Are we really deciding the future of work based on 50-year old research?
Seems so. And it really gets on my wotsits!
Here’s what I mean, from a recent article in The Atlantic.
“In the 1970s, an MIT professor found that we are four times as likely to communicate regularly with someone sitting six feet away from us as with someone 60 feet away. Maybe all that face time inside skyscrapers wasn’t useless after all.”
This is, essentially, the argument that physical proximity is necessary to build trust (the point of this article), for communication, better relationship building etc. etc. It’s used as a justification to say we need people to be in offices.
It seems intuitively right, doesn’t it? But that doesn’t mean it is true. And the evidence of its veracity is from half a century ago.
I started work in an office full-time in 1979 and I can tell you it was a very different place from today.
There were no computers. If you wanted to communicate with anyone internally, you had three options – write a memo, phone them or get off your behind and go and talk to them. Not everyone had a phone on their desk, so most of the time it was easier to go and speak face to face.
There were no workflows and only a few, lightly defined processes.
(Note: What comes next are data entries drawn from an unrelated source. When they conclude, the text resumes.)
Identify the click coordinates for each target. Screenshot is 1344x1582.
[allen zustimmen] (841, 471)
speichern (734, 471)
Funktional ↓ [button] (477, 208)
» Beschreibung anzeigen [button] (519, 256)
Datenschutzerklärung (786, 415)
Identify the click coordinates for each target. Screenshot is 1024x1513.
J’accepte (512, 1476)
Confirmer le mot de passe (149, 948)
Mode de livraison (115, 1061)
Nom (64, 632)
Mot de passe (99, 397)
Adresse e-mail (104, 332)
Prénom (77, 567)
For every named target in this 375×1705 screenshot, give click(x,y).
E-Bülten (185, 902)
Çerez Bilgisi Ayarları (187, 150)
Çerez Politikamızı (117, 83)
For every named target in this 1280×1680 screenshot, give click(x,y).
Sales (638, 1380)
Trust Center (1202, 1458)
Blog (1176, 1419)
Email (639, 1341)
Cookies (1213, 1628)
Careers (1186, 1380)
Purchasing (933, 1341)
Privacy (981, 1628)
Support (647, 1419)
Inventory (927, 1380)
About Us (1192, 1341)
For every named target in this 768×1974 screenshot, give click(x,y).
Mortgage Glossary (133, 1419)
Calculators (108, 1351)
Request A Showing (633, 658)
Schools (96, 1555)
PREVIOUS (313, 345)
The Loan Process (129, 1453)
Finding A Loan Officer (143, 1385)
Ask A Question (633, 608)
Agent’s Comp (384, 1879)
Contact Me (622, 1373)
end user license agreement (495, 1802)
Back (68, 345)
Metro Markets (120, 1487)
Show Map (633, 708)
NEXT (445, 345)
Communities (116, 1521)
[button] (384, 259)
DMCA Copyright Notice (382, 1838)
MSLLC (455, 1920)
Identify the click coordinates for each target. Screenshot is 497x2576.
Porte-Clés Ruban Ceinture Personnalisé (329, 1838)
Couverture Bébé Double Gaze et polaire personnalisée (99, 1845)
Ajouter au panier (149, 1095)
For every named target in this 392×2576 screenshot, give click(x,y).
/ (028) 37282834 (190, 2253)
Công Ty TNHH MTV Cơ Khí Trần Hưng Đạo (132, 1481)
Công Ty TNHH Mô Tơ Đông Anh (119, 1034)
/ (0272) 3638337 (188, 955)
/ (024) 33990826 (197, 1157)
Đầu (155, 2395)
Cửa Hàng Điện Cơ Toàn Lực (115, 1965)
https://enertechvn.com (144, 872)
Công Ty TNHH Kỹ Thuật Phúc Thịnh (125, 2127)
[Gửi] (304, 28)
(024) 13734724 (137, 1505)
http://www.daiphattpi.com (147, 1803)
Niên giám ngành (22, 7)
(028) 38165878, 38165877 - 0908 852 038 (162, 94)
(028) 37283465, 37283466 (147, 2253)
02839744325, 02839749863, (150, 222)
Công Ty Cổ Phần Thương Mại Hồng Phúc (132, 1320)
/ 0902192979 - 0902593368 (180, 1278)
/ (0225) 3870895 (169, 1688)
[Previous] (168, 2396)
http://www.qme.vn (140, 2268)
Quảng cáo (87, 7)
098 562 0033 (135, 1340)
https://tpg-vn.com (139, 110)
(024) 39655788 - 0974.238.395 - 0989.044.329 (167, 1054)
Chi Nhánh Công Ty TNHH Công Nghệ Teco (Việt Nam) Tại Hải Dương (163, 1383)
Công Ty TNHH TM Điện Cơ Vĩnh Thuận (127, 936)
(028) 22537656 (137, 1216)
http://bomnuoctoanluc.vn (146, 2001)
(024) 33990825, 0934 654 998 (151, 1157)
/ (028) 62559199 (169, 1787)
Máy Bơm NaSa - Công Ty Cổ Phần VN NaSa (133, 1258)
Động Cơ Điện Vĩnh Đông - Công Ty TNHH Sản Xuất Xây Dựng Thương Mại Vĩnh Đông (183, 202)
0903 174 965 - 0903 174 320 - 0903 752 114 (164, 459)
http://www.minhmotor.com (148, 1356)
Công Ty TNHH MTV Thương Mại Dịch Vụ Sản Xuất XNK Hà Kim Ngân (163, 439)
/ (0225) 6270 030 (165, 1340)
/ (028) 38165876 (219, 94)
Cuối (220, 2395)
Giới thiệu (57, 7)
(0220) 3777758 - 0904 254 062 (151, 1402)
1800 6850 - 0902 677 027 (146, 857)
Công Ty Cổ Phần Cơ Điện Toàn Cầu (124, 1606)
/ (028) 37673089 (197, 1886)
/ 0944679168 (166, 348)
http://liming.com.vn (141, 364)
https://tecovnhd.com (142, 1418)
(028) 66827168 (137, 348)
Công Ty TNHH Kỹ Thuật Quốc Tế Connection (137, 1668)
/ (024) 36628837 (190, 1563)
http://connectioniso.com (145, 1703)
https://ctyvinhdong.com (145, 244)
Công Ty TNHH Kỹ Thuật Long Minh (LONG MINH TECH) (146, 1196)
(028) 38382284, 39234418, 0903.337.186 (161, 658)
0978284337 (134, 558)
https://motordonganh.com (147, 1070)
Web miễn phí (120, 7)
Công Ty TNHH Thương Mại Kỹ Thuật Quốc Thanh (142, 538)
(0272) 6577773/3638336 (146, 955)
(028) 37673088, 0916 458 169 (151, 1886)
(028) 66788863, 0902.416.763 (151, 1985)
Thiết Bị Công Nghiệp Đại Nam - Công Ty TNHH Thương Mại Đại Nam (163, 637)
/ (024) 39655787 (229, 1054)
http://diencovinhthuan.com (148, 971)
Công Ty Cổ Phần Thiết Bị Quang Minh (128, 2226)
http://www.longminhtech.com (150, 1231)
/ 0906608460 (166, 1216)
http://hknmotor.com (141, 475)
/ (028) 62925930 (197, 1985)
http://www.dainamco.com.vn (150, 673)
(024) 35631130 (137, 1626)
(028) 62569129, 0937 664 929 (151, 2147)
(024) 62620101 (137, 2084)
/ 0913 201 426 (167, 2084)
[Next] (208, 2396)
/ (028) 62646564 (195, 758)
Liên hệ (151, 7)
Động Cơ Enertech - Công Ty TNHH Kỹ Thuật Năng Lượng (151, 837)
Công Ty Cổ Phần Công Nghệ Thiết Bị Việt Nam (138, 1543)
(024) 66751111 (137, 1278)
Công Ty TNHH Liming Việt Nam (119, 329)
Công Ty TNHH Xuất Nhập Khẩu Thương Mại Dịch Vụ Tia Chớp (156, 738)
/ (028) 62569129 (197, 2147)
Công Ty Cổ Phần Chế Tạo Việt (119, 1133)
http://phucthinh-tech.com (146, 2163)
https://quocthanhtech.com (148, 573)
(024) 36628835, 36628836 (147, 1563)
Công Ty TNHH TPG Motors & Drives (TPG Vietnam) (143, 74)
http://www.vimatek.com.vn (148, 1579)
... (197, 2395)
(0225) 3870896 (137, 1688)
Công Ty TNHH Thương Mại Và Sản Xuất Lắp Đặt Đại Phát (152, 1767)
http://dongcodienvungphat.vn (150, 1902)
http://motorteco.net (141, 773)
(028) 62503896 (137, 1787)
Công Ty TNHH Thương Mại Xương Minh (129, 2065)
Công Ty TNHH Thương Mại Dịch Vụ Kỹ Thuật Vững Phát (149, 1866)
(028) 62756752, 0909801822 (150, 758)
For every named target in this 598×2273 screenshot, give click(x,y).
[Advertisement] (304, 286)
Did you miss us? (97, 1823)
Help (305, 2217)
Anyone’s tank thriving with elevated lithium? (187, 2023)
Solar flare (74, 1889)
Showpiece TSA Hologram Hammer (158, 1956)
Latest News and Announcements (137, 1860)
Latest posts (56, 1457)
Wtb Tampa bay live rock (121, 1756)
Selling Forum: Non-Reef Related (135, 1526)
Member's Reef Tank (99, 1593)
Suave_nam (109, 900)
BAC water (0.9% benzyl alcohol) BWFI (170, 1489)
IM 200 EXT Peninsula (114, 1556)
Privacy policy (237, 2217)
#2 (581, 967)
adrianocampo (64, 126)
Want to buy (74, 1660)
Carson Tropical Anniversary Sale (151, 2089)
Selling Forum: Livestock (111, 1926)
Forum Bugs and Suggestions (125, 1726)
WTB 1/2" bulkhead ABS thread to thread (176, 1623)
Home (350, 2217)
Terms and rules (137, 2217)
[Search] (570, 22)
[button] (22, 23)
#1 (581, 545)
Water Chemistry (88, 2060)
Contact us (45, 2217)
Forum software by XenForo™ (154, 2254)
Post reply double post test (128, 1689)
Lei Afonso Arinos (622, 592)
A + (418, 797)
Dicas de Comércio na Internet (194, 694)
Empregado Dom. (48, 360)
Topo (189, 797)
You had to go and speak to people to find out what you were supposed to do and how.
And people had more time to chat because work wasn’t the pressurised ball ache it is for many today.
In short, work was a much more social place.
How does that compare with today? In my last post, I wrote about ‘Workplace Isolation’, which wasn’t even a thing back in the 1970s. Today, you can sit at your screen and work all day without any need to speak to anyone nearby. It’s entirely possible none of your team are near you anyway. They might not even be on your continent!
Look, I’m not saying there isn’t a proximity effect and I’m sure that back in the 1970s it was pretty powerful. But how powerful is it today? Because the world’s a very different place, the way we work and the ways in which we relate to each other have radically changed. So why aren’t we designing the future based on where we are now, rather than where we were half a century ago?
Not happy with doing this once, the article repeats this misdirection
“Some evidence suggests that having more weak ties can shorten bouts of unemployment. In a famous 1973 survey, the Stanford sociologist Mark Granovetter discovered that, among 54 people who had recently found a new job through someone they knew, 28 percent had heard about the new position from a weak tie, versus 17 percent from a strong one. “
How do people get jobs today? Through weak ties or, er, job boards, recruitment sites, people you met in random online groups?
It’s good to draw upon research to inform your opinions and to support your arguments. It enriches the debate and allows for deeper exploration.
But FFS, can we use stuff that is actually current and relevant to today’s reality and our lived experience?